Material for the task
· · · · ·

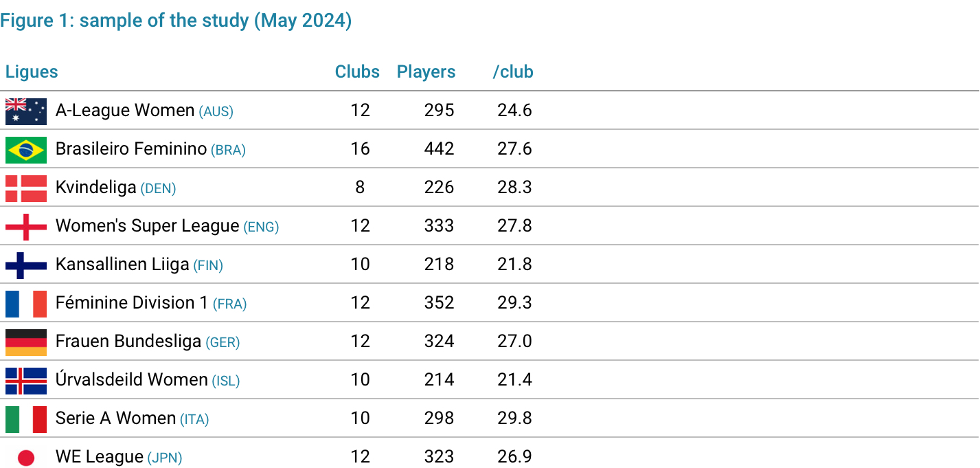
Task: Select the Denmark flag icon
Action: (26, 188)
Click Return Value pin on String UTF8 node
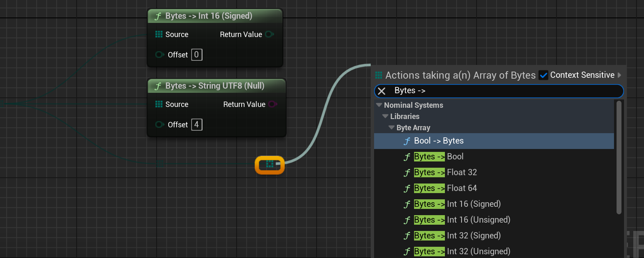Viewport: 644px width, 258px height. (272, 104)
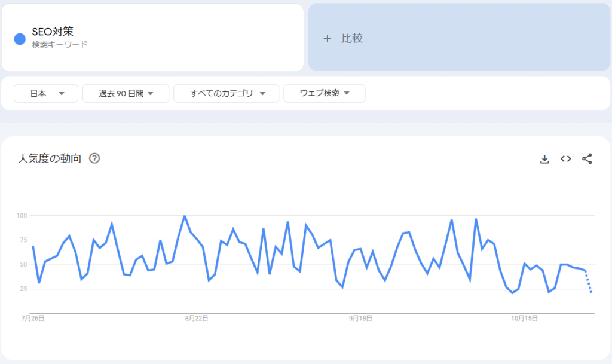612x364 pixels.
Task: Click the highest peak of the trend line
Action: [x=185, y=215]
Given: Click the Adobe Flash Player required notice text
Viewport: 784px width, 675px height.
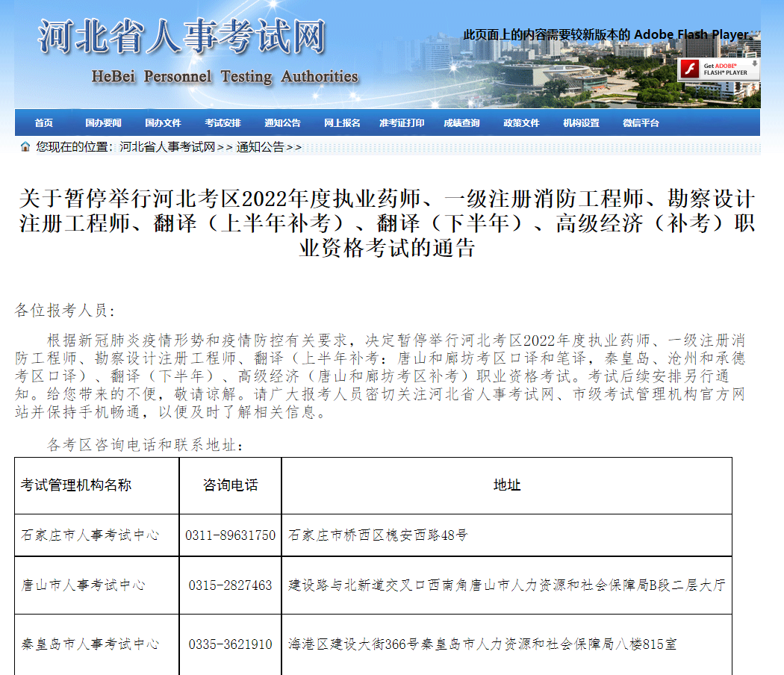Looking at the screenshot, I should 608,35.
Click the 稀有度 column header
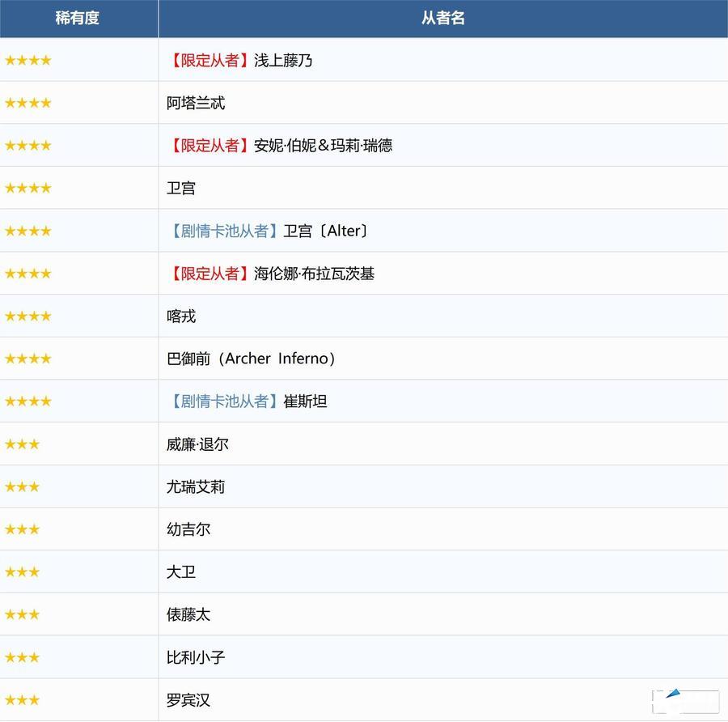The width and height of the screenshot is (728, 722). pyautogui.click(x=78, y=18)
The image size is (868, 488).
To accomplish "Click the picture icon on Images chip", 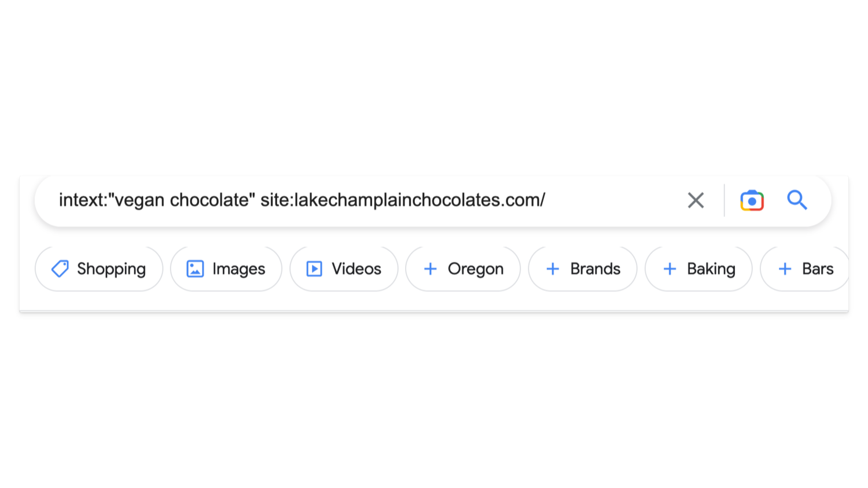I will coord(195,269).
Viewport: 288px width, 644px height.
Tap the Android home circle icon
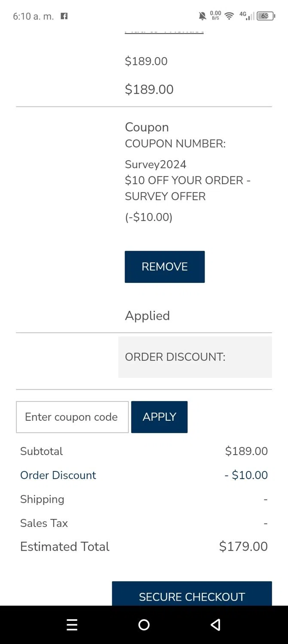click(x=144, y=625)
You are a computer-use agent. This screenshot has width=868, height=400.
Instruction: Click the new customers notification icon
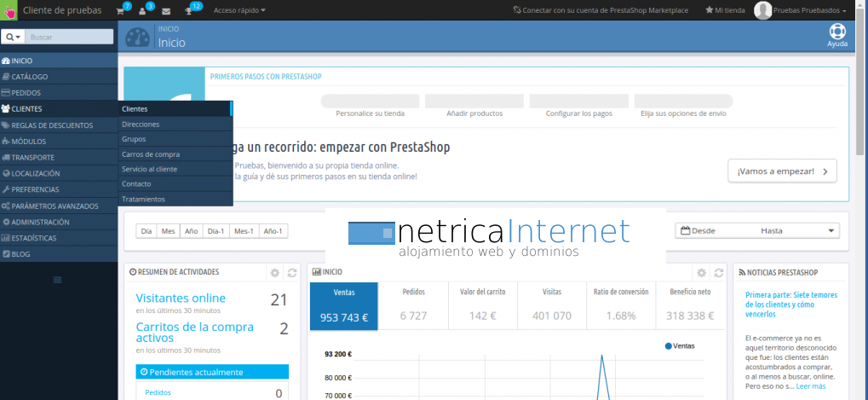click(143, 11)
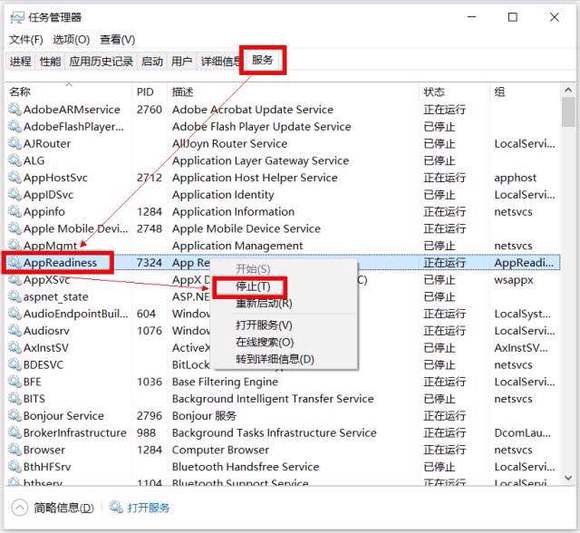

· · · · ·

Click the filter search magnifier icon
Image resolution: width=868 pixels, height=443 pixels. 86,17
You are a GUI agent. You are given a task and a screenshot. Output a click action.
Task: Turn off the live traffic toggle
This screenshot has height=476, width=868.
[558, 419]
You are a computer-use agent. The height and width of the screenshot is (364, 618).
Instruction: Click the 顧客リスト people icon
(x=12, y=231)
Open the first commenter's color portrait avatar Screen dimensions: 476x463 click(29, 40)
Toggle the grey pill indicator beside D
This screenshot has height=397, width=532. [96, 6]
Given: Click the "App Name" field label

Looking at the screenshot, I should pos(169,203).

· · · · ·

What is needed
Pull every line containing the word "agent" out of the entries above.

Response to this exercise
You are a computer-use agent. This screenshot has width=868, height=400.
You are a GUI agent. You are given a task and a screenshot. Output a click action.
You are a computer-use agent. The height and width of the screenshot is (364, 618).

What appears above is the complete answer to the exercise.